The entries in the hashtable are lists of inliners for each inlinee. One entry in the hashtable corresponds to one inlinee. The hashtable is hashed with the version resilient hashcode of the uninstantiated methoddef inlinee.

The entry of the hashtable is a counted sequence of compressed unsigned integers which begins with an InlineeIndex which combines a 30 bit index with 2 bits of flags which how the sequence of inliners shall be parsed and what table is to be indexed into to find the inlinee.

  • InlineeIndex

  • Index with 2 flags field in lowest 2 bits to define the inlinee

    • If (flags & 1) == 0 then index is a MethodDef RID, and if the module is a composite image, a module index of the method follows
    • If (flags & 1) == 1, then index is an index into the ILBody import section
    • If (flags & 2) == 0 then inliner list is:
    • Inliner RID deltas - See definition below
    • if (flags & 2) == 2 then what follows is:
    • count of delta encoded indices into the ILBody import section
    • the sequence of delta encoded indices into the first import section with a type of READYTORUN_IMPORT_SECTION_TYPE_ILBODYFIXUPS
    • Inliner RID deltas - See definition below

  • Inliner RID deltas (for multi-module version bubble images specified by the module having the READYTORUN_FLAG_MULTIMODULE_VERSION_BUBBLE flag set)

  • a sequence of inliner RID deltas with flag in the lowest bit
  • if flag is set, the inliner RID is followed by a module ID
  • otherwise the module is the same as the module of the inlinee method
  • Inliner RID deltas (for single module version bubble images)
  • a sequence of inliner RID deltas

This section may be included in addition to a InliningInfo2 section.
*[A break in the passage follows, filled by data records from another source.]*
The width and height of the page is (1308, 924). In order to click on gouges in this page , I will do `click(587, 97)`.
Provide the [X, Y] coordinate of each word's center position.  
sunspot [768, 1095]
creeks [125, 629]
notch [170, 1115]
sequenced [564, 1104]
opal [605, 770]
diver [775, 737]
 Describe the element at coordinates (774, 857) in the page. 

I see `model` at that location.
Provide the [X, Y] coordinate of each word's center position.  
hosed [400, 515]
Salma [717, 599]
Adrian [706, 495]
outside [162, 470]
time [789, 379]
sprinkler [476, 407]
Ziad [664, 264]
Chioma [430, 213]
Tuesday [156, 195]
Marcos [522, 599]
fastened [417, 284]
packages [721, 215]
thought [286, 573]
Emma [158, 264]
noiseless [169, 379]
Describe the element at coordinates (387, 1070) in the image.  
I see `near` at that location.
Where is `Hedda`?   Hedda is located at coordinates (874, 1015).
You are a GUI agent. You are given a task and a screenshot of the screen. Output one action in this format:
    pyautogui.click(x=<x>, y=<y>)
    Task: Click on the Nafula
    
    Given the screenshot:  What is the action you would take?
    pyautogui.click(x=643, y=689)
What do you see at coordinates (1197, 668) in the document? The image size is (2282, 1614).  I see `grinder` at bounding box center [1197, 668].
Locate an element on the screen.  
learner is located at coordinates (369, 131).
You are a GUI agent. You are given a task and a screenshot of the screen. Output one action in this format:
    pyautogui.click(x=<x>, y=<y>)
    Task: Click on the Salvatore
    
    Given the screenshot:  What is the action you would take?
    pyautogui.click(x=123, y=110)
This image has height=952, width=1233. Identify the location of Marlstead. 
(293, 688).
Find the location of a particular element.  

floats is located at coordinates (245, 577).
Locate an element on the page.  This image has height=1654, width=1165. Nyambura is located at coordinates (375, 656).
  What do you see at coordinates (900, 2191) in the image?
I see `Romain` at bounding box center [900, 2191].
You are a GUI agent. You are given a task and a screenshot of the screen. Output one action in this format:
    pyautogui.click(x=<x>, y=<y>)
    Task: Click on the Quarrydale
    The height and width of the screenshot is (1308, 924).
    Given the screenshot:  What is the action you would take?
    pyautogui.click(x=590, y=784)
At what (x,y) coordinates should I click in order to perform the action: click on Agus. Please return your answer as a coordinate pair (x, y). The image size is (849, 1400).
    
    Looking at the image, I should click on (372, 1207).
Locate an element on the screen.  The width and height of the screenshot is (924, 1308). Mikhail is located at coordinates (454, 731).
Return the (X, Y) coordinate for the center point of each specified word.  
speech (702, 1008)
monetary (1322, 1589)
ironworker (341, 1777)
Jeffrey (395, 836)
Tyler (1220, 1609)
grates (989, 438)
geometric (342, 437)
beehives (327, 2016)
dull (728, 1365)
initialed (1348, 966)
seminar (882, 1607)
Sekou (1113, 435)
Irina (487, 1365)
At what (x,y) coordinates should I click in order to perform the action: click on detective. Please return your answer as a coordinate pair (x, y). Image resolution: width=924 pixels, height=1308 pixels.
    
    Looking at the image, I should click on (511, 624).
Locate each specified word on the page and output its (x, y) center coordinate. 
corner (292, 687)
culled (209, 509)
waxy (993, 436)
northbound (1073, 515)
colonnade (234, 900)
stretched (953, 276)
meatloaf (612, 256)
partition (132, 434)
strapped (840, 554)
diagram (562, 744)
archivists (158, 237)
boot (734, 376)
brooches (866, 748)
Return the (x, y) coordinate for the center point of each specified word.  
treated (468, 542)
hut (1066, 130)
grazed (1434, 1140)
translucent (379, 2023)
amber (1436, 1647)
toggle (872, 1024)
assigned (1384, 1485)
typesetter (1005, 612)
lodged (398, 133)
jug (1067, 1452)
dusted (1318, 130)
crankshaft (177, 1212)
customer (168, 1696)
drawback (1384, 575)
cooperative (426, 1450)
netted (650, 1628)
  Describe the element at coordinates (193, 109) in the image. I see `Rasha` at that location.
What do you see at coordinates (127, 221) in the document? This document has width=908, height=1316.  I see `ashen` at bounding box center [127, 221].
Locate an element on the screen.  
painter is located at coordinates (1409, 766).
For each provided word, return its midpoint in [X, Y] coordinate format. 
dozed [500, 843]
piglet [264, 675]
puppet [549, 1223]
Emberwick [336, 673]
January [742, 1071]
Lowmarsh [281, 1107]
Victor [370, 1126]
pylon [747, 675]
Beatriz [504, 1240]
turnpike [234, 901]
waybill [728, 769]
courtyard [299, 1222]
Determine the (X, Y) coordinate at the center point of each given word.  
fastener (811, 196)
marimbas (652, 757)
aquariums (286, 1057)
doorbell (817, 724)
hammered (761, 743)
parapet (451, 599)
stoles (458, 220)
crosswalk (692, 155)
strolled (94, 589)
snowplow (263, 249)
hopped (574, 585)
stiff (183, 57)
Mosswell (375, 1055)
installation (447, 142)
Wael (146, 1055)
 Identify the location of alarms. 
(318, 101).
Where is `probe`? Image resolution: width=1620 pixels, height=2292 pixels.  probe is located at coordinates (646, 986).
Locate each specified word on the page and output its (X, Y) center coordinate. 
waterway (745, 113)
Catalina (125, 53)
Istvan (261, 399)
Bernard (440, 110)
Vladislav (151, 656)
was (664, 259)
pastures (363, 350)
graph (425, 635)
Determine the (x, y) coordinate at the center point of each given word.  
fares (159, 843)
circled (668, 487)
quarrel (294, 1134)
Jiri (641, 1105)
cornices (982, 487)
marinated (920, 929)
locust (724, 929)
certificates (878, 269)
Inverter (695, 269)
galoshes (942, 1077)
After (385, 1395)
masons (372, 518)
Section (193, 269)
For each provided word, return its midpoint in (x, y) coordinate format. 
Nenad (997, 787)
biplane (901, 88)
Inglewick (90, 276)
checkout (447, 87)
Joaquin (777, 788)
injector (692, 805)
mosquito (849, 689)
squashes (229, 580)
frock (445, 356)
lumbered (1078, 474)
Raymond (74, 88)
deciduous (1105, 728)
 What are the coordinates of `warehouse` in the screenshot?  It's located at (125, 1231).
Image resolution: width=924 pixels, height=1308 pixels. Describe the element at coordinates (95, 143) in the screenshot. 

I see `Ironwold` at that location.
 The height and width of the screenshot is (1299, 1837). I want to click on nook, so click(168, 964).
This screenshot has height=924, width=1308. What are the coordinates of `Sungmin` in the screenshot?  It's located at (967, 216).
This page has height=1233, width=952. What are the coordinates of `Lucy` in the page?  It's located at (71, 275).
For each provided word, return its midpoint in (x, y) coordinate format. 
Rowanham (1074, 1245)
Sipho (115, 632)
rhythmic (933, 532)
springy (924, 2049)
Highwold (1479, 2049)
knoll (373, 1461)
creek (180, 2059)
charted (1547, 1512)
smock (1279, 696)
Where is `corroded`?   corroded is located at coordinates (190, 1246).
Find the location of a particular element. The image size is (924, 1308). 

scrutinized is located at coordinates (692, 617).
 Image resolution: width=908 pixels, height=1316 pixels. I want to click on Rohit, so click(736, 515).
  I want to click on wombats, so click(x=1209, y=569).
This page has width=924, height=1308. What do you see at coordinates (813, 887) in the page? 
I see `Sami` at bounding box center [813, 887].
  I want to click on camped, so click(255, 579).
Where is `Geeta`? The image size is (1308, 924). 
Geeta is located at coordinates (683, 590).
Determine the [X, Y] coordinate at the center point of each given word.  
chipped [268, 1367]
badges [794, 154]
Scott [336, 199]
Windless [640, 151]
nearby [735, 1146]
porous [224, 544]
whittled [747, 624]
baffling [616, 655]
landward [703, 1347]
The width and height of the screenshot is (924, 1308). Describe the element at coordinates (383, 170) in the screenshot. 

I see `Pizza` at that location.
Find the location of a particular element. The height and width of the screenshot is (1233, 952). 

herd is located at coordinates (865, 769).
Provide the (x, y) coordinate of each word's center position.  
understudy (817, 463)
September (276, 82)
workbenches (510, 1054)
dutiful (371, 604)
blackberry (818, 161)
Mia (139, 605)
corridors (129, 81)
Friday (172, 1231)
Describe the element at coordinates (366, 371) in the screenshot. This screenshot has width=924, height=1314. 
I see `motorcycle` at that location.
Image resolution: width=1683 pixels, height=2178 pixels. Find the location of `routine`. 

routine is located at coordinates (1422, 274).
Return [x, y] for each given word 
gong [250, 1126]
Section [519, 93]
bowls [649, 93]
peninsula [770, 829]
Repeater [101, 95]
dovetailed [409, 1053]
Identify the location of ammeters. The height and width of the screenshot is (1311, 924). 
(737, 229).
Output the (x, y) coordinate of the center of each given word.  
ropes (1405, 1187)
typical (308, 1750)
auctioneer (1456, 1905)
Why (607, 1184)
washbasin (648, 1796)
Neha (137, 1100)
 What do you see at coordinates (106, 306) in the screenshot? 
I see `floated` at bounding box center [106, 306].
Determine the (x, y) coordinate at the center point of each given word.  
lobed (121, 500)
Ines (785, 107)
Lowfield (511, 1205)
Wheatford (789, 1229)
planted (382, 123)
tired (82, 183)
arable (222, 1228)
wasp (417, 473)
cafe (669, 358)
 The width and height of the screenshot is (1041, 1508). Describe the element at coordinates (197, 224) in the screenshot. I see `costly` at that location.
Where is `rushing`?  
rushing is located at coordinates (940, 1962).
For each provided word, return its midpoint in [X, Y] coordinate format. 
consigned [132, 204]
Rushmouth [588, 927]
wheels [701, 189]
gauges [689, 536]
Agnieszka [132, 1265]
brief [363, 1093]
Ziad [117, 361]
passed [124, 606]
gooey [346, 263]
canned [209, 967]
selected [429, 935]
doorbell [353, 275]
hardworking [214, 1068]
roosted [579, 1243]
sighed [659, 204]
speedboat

ReadyToRunSectionType.HotColdMap (v8.0+)

In ReadyToRun 8.0+, the format supports splitting a method into hot and cold parts so that they are not located together. This hot-cold map section captures the information about how methods are split so that the runtime can locate them for various services.

For every method that is split, there is a single entry in the section. Each entry has two unsigned 32-bit integers. The first integer is the runtime function index of the cold part and the second integer is the runtime function index of the hot part.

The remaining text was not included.